By John Heinis/Hudson County View
The goal is not to punish retailers but to create a behavior change where residents start bringing their own reusable bags,” Mayor Steven Fulop said in a statement.
“It’s not uncommon to be anywhere in the state and see plastic bags blowing around, polluting our parks and clogging sewage drains. This ordinance looks to make it a habit for shoppers to bring their reusable bags when shopping, and steer them away from the single-use plastic bags.”
To offset the spread of plastic bags in the streets and waterways, Ordinance 18-065 mandates businesses use re-useable and durable carryout bags with handles that customers can continue to deploy at merchant locations for up to 125 or more occasions.
Some retailers may choose to continue to provide reusable plastic bags that meet the requirements of the ordinance.
Since the Ordinance was unanimously approved by the city council on June 27th 2018, a yearlong effort was launched to educate and increase awareness on the bag ban.

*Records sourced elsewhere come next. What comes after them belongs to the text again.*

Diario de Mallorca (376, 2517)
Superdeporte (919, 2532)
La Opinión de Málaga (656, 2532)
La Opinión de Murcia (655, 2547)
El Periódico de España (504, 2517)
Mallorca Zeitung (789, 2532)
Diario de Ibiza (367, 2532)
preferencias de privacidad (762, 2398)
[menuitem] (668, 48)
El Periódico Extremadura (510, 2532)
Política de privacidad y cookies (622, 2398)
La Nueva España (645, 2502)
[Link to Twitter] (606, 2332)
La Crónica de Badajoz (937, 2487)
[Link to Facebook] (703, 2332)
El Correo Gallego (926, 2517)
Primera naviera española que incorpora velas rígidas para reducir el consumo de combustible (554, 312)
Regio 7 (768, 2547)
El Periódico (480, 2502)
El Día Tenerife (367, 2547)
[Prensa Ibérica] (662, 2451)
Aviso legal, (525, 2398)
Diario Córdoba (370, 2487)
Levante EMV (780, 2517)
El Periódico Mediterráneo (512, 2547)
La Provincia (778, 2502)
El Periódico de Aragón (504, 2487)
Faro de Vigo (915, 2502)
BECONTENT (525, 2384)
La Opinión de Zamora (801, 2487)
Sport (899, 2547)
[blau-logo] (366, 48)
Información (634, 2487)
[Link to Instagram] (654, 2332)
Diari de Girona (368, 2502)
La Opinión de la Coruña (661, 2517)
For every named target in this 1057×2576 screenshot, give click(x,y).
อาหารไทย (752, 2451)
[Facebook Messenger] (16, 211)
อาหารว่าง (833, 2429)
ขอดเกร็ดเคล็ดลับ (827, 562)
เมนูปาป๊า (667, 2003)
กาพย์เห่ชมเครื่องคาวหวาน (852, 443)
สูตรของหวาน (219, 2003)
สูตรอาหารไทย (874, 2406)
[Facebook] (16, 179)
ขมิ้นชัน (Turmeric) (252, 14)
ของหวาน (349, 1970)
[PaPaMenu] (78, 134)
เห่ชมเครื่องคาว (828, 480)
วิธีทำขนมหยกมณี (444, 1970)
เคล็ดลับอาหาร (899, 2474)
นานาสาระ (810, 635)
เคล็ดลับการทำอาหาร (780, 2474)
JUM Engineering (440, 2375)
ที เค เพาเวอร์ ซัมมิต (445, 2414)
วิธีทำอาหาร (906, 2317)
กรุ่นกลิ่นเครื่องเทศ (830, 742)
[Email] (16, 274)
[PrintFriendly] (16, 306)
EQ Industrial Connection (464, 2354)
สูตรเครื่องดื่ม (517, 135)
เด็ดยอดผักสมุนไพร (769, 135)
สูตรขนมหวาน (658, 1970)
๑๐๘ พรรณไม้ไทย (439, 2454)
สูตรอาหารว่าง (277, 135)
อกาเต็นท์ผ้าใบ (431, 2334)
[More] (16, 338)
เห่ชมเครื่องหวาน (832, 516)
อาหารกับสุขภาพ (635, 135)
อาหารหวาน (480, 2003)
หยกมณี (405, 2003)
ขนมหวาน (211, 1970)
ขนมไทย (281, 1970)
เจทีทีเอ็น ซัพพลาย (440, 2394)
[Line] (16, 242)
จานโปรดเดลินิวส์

The city worked with the community to host events and programming designed to increase awareness, which included partnerships with the Board of Education and Goldman Sachs hosting two recent events, the sustainability STEAM bag challenge and Bagapalooza.
This initiative is part of a larger effort to make Jersey City more environmentally sustainable. The city has been a certified “Sustainable Jersey” community since 2011.
In recent years, Jersey City has led the state on many environmental issues, including electrifying the City fleet, installing solar panels on municipal buildings, utilizing green infrastructure to mitigate storm water runoff, and committing to tackle climate change.
In 2018, Jersey City created an Office of Sustainability to oversee the City’s sustainability efforts.
“For this year’s theme of sustainable neighborhoods we we’ve been focusing on ways to involve residents in making positive environmental changes within their own neighborhoods,” added Jersey City’s Office of Sustainability Director Katherine Lawrence.
“One such way residents can make an impact is through reducing their use of single-use items such as plastic bags.”
The single-use bag ban applies to any bag provided by retail establishments at point of sale. Bags provided to customers must either be reusable or 100 percent recyclable paper bags that are made from at least 40 percent post-consumer recycled content.
Violations of this new ordinance can lead to a minimum fine of $100 per infraction.